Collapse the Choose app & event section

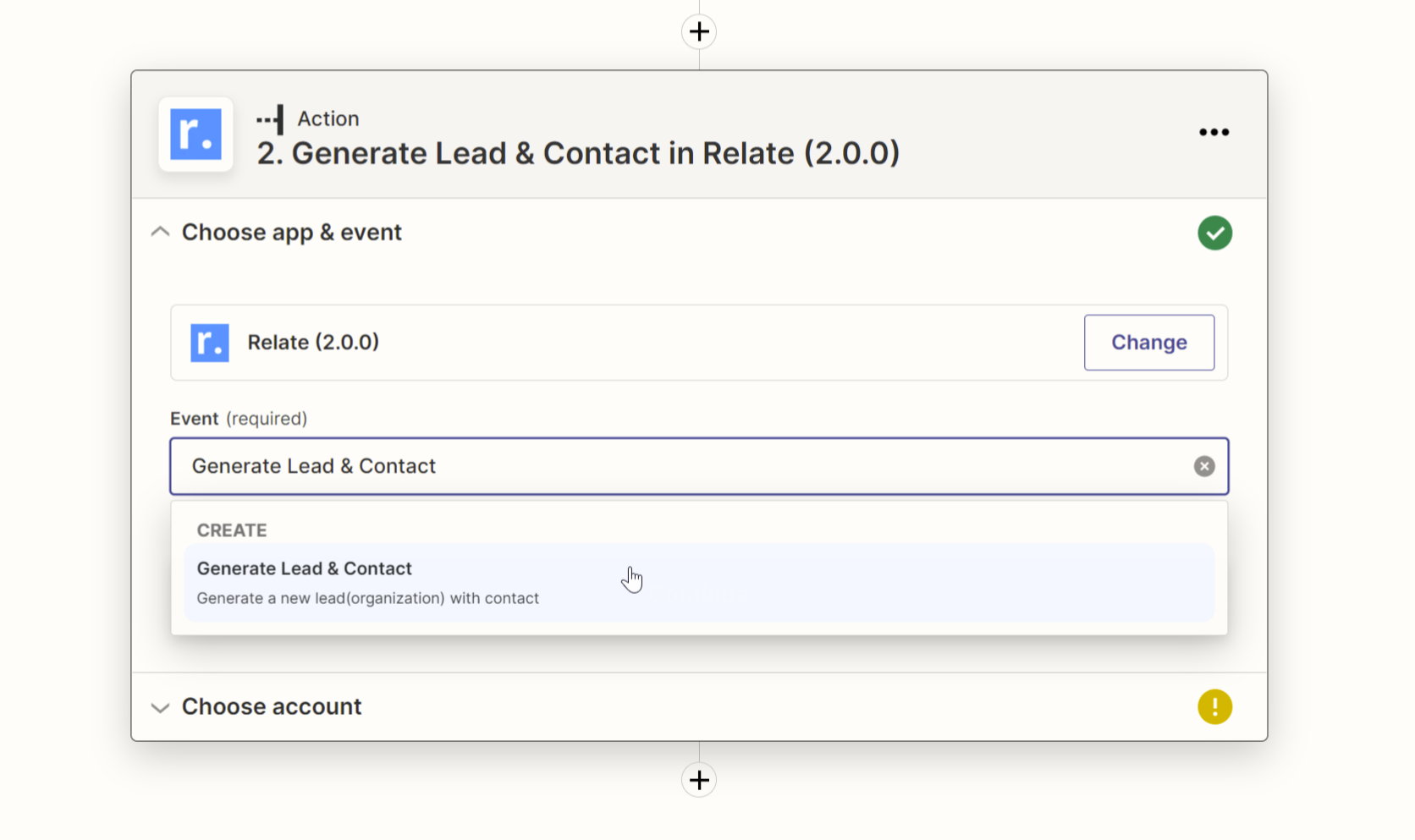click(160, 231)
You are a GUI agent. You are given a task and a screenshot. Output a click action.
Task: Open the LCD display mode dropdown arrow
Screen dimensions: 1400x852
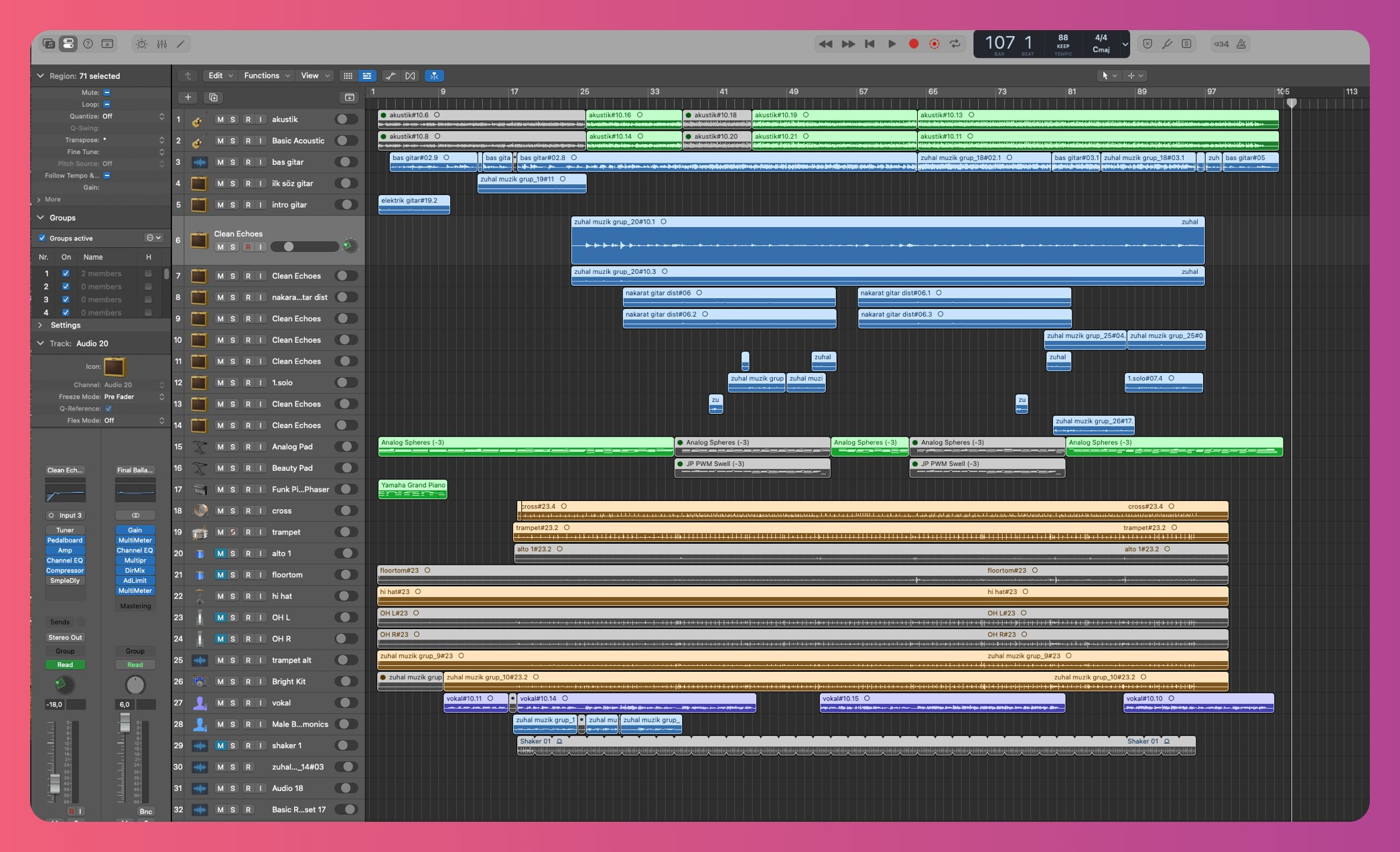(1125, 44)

§ §

__Work item__. Return, exactly as they appear, the lines from the line containing "You are a GUI" through the end of the records above, both ends included, without pictures.

__Answer to this task__.
You are a GUI agent. You are given a task and a screenshot. Output a click action.
Task: Open the LCD display mode dropdown arrow
Screen dimensions: 1400x852
(1125, 44)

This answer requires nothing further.